Выстрел. И еще один. Палач прострелил ей сердце и голову, не оставляя шансов на выживание. Теперь от дула автомата и пули в голове меня отделял темнокожий парень одного со мной возраста. Двадцать, может, двадцать один год, большой нос и кучерявые волосы.

— Ты веришь в бога, нигер?

Парень промолчал.

— Я спрошу еще раз в виде исключения. Ты веришь в бога, нигер?

— Иди к черту, белая задница! Бог не кормил меня, когда я подыхал от голода на улицах. Если те твари на небесах не похожи на парней с банкнот, но они нихера не боги. Деньги — вот мой бог!

— Интересный ответ. Проходишь.

Горячее дуло автомата прижалось к моему лбу. Палач не спрашивал, а я не говорил. Я видел по глазам, что он уже принял решение убить меня. Карие глаза, европеец, не старше тридцати пяти со светлой кожей и русыми волосами, выглядывавшими из-под каски.

— Ты веришь в бога?

— Я верю в то, что есть существо несоизмеримо могущественнее нашего представления о боге. И ему наплевать на нас. Плевать на религию и события на этом стадионе. Я верю в карму и в то, что ты однажды сдохнешь так же, как и я: на коленях и с приставленным к голове дулом автомата.

Раздался щелчок. Автомат не выстрелил. Патроны в магазине закончились. Сердце ухнуло, пропуская удар. Палач, не сводя с меня взгляда, достал из разгрузки новый магазин.

— У тебя есть время подумать над ответом, который меня устроит, малыш. Можешь считать недостающий патрон частью судьбы.

Спустя несколько секунд дуло снова уперлось мне в лоб. Палач ни на секунду не сводил с меня взгляда.

— Теперь ты веришь в бога?

— Мой бог остался прежним.

Раздался выстрел. Палач застрелил следующего человека в очереди вместо меня. Потом задавал тот же вопрос остальным приговоренным к смерти. Не считая индейца и темнокожего парня, только один из заложников смог дать ответ, устроивший этого сумасшедшего ублюдка. Команда чистильщиков начала оттаскивать тела, а я так и стоял на коленях перед палачом. Не живой, но и не мертвый.
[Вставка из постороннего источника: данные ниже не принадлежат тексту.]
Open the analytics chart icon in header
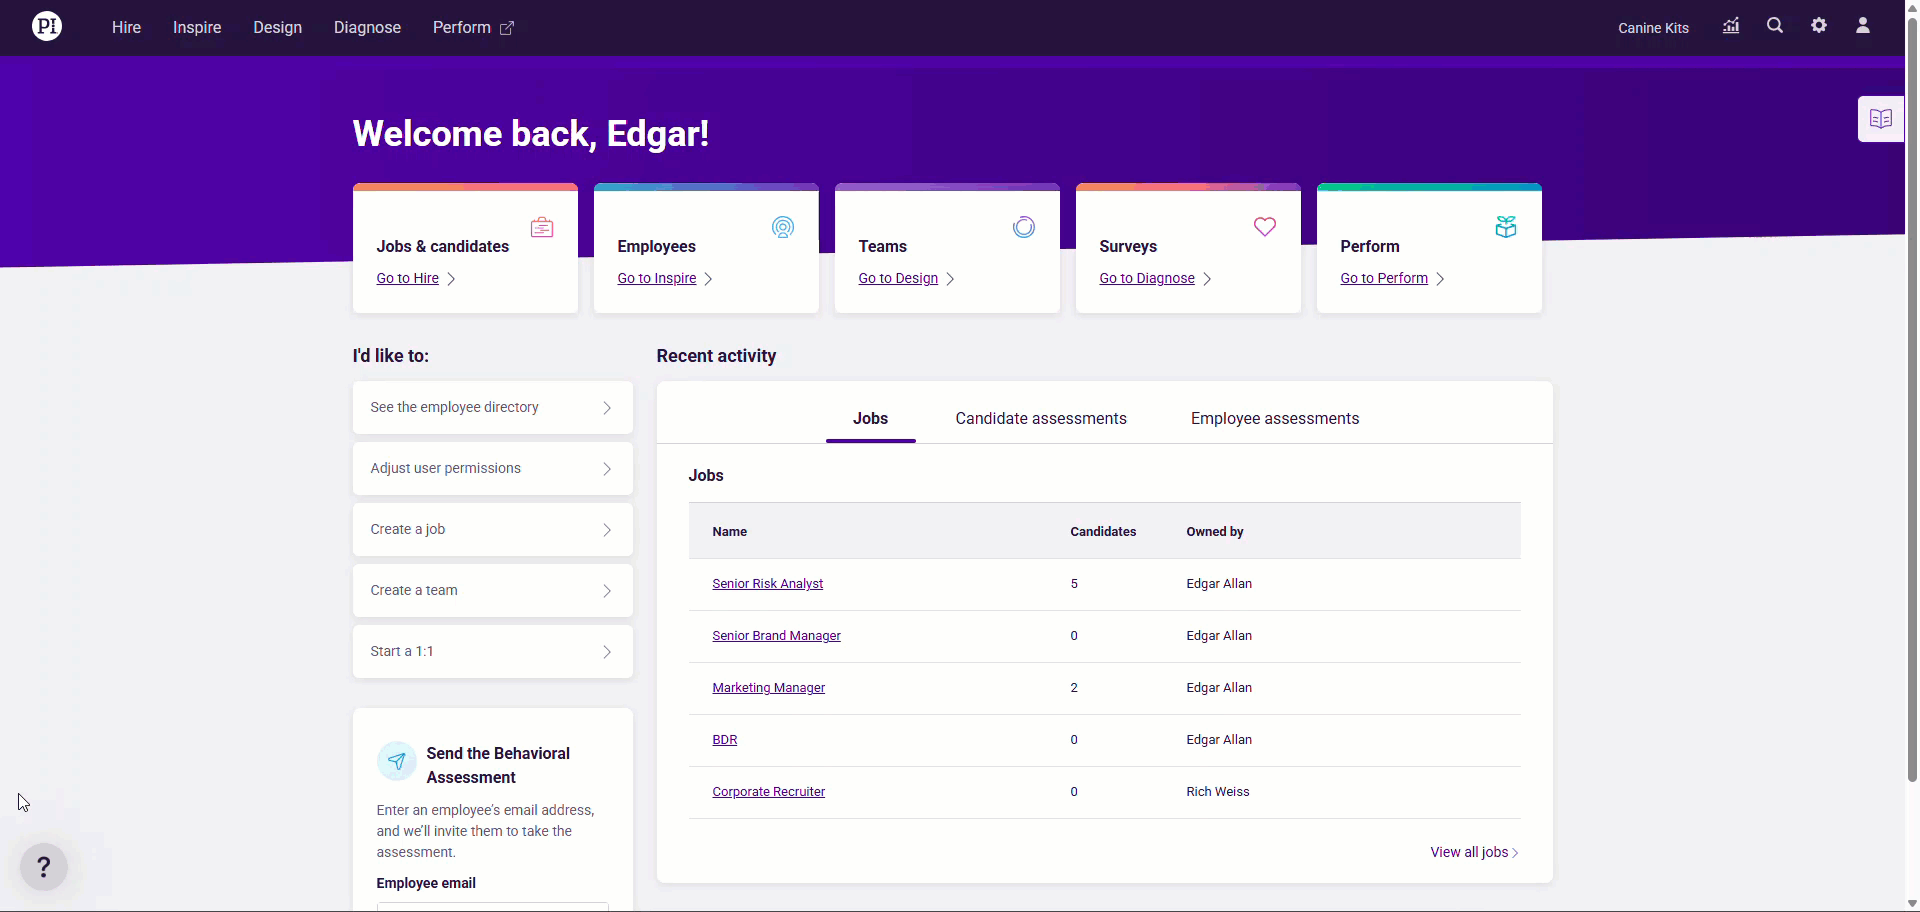The image size is (1920, 912). (1731, 26)
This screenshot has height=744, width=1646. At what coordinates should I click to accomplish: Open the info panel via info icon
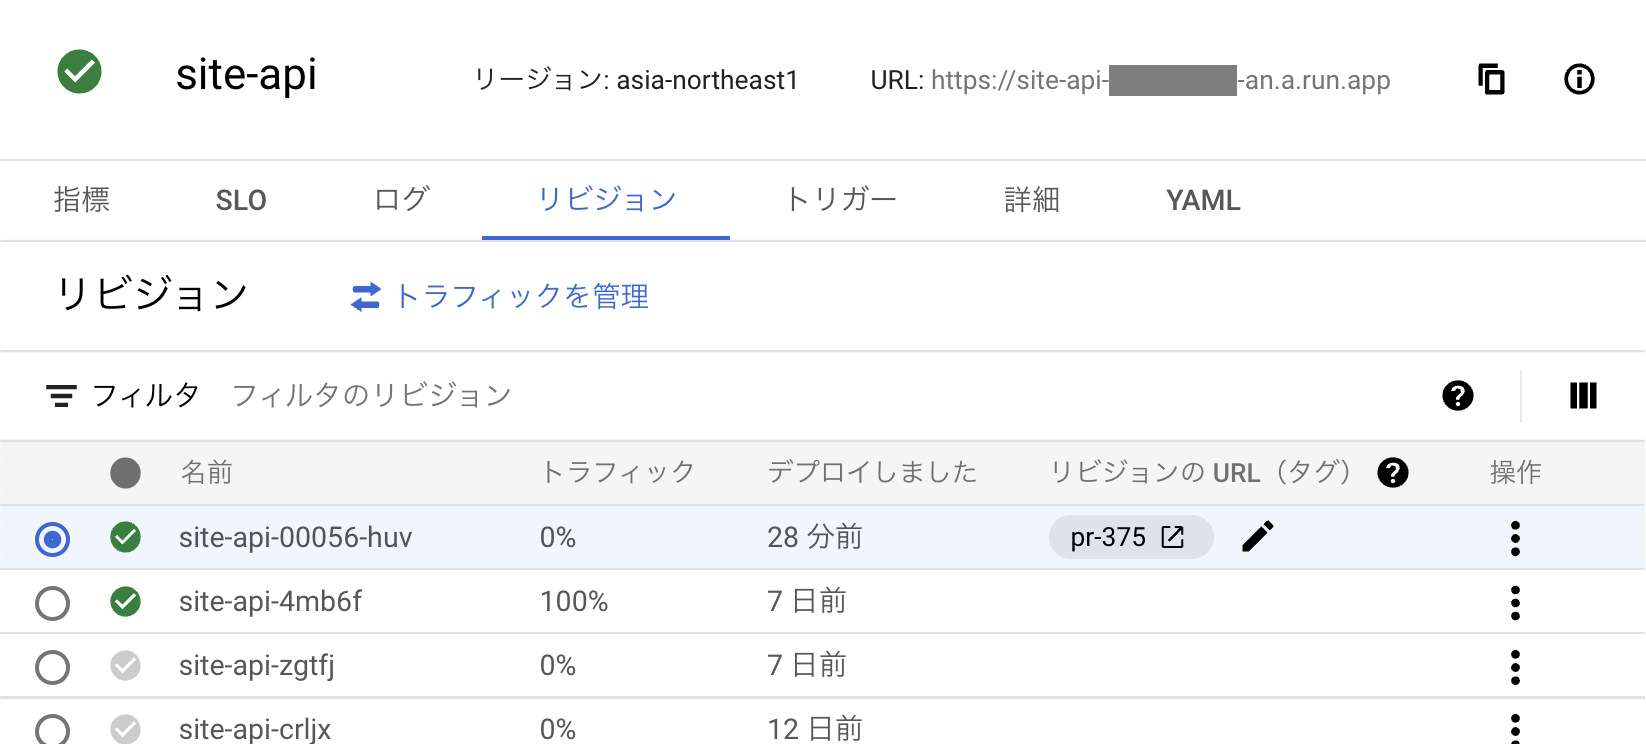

Палач встал передо мной, дожидаясь следующей партии людей на казнь. Достал бутылку воды из подсумка и начал пить.

— Раньше в христианстве наказывали стоянием на коленях на сушеном горохе. Спустя минуту боль была такой сильной, что ты просто не мог не думать о ней. Твое колено, — он указал дулом на меня, — сейчас упирается в кусочек чьего-то черепа.

— Это не имеет значения.

Палач кивнул, насколько ему позволяла жесткая броня на шее.

— Бог действует через наши руки. Видит нашими глазами и говорит нашими губами. Кажется, к этому сводится смысл большинства религий? Однако вера в нечто большее, чем ты сам, сильно укрепляет волю человека. Все мы умрем. Одни раньше, другие позже.